I work 65 hrs a week. I pack my gym bag every night and go straight to the gym after work. Work out for two hours from 5-7.  As a child I was pretty shy. I didn’t really open up and make friends in school until I entered the world of sports. When I realized girls liked you for being good at something is when I tried to be good at everything. When I was 12 years old I was playing baseball, football and basketball. I added track to the list in high school and immediately after I picked up MMA. Fitness has been a huge part of my life. I feel it fuels life success. To be honest though, after high school I started slacking off and getting lazy in the gym. I felt like I had no purpose there, no sport to get in shape for. I went to Tarleton State University for exercise and sports studies for a year where I learned a ton about workout plans and techniques. But you can’t teach motivation. A person has to find that on the inside all by yourself. It’s wasn’t until Jan. 2012 when I changed the way I worked in the gym. I use to go with out a plan and stay for 45 min. Now I go with my personal plan and stay 2 hrs. It doesn’t start with the plan though. You have to first get your mind right. I googled inspirational quotes from my favorite role models. Quotes from Will Smith, Steve Jobs and Michael Jordan are a few of my favorites. Also, motivational YouTube videos helped me get started as well.

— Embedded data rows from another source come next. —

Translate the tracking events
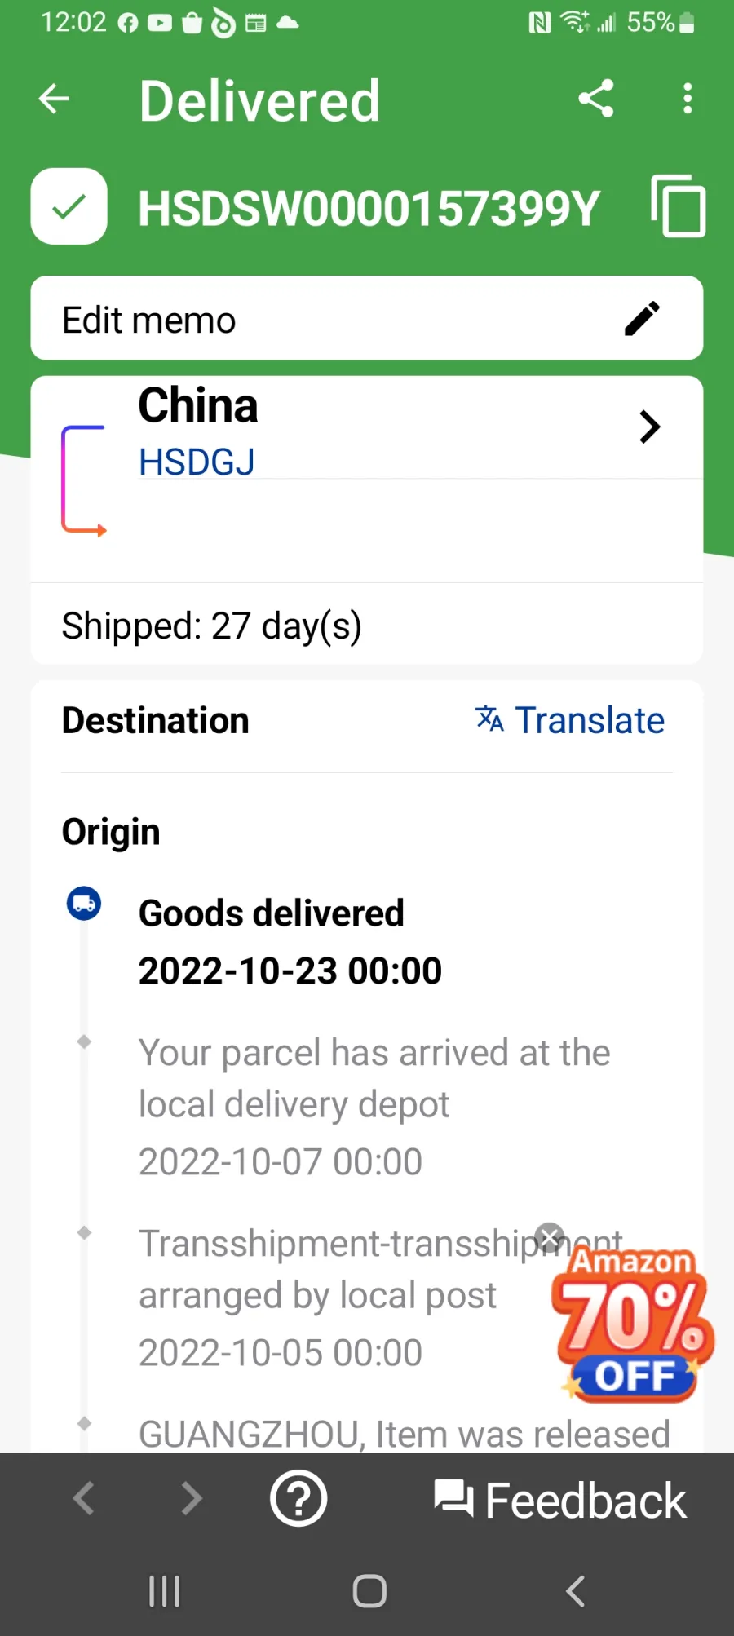Viewport: 734px width, 1636px height. point(570,720)
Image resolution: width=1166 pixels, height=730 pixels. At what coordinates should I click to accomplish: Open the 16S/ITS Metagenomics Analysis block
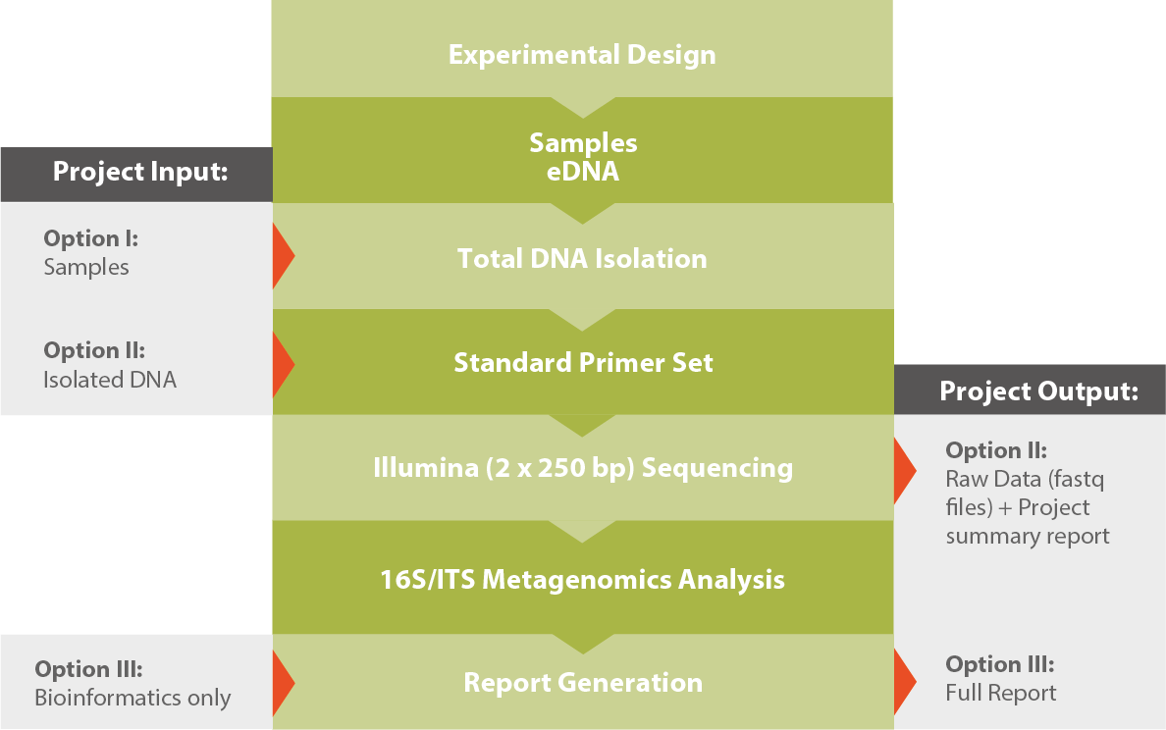pos(582,577)
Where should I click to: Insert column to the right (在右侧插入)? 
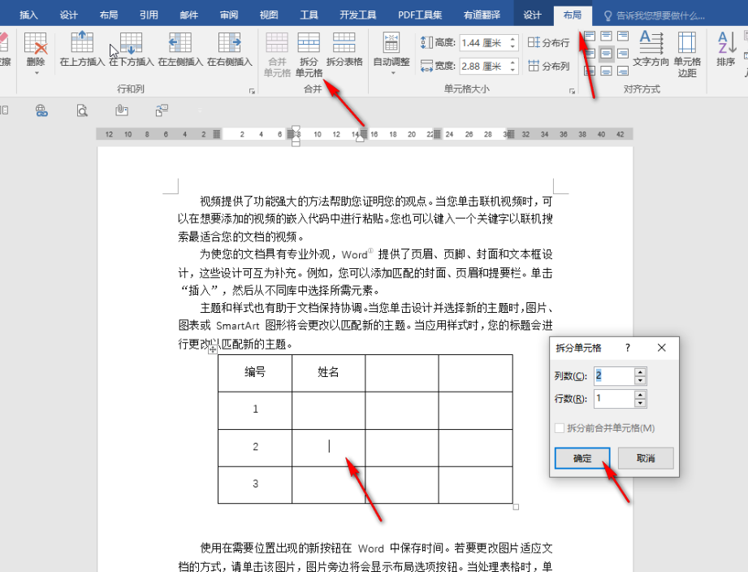click(230, 50)
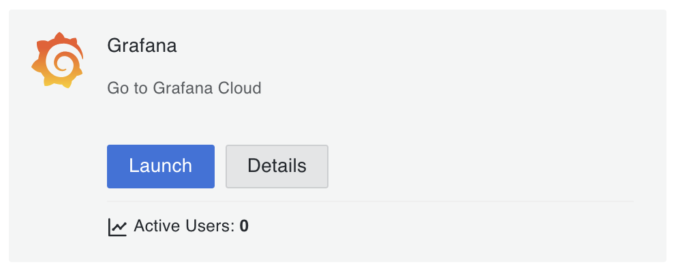
Task: Click the orange Grafana gear-shaped icon
Action: coord(57,60)
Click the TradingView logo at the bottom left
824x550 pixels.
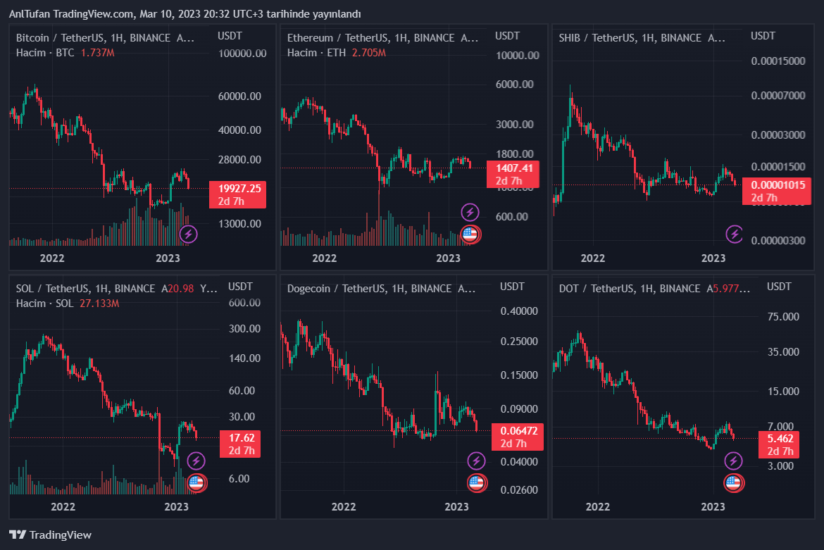click(x=50, y=535)

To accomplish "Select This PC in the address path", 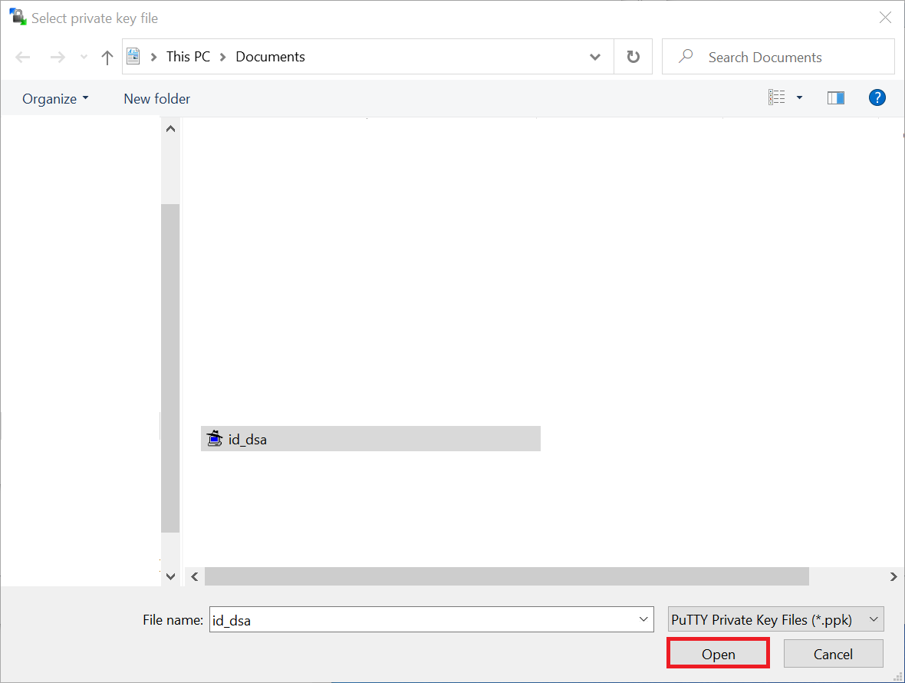I will pyautogui.click(x=188, y=57).
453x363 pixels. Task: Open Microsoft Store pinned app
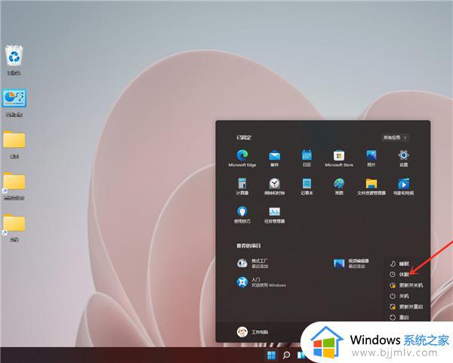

I’ve always been passionate about my reputation and my looks. It wasn’t until recently that I became passionate about health and fitness. I just realized the greatest wealth is health and there’s no better reason to workout. I was running outside one day, it was 100 degrees outside and I had to stop in at a convenient store for some water. The lady asked how far I was running and I told her 4 miles. She asked, what for? I said life. I try to keep it simple. Every answer to a question, everything I do should be. Life is complicated enough. So that’s why I run that’s why I do work in the gym is for life. To stay strong for as long as possible. To live healthy.
I also celebrate all of my accomplishments, large and small. I went 10-0 in a karate tournament and won 1st place in Dallas. Won some awards too but the greatest accomplishment would be working out 20 weeks in a row without missing a workout. I went from 187 to 207.
A basic example of my workout routine and meals are as follows:
Workout 1: Chest & Triceps
Dumbbell Incline Press: 3×8
Incline Dumbbell Flies: 3×8
Bench Press: 3×8
Dumbbell Bench Press: 3×8
Dumbbell Decline Press: 3×8
Triceps Pushdowns: 3×12
Over Head Tricep Curl 3×12
Kickbacks: 3×12
Abs: 3×20
Cardio: Basketball 1hr
 Workout 2: Legs & Abs
Squats: 3×8
Deadlift: 3×8
Dumbbell Lunges:3×12
Leg Extensions: 3×12
Leg Curl: 3×12
Seated Calf Raises: 2xTF
Abs: 3×20
Workout 3: REST
Workout 4: Shoulders & Abs
Shoulder Press: 3×8
Side Lateral Raises: 3×12
Bent Over Rear Delt Raise: 3×12
Dumbbell Shrugs: 3×12
T-bar shrougs:3×12
Ab Machine: 3×20
Ab Circuit: 9Exercises 20Reps Each
Workout 5: Back & Biceps
Close-Grip Pull downs: 3×8
Wide Grip Pull Down: 3×8
T-Bar Rows: 3×8
Power Clean: 3×8
Seated Cable Rows: 3×12
Barbell Curls Standing: 3×12
Preacher Curls: 3×12
Standing Dumbbell Curls: TF to 72 Total Reps However many sets it
takes. Must exceed more than 20 reps your 1st set. Only 2min rest
between each set.
Workout 6: Rest
Workout 7: Rest

This is my base workout, however I am not a robot and it is a good thing to break the rules every once in a while. Mix it up sometimes, add new exercises, but do not skip a workout day and always work HARD. I take musclepharm assault for pre-workout then combat for protein.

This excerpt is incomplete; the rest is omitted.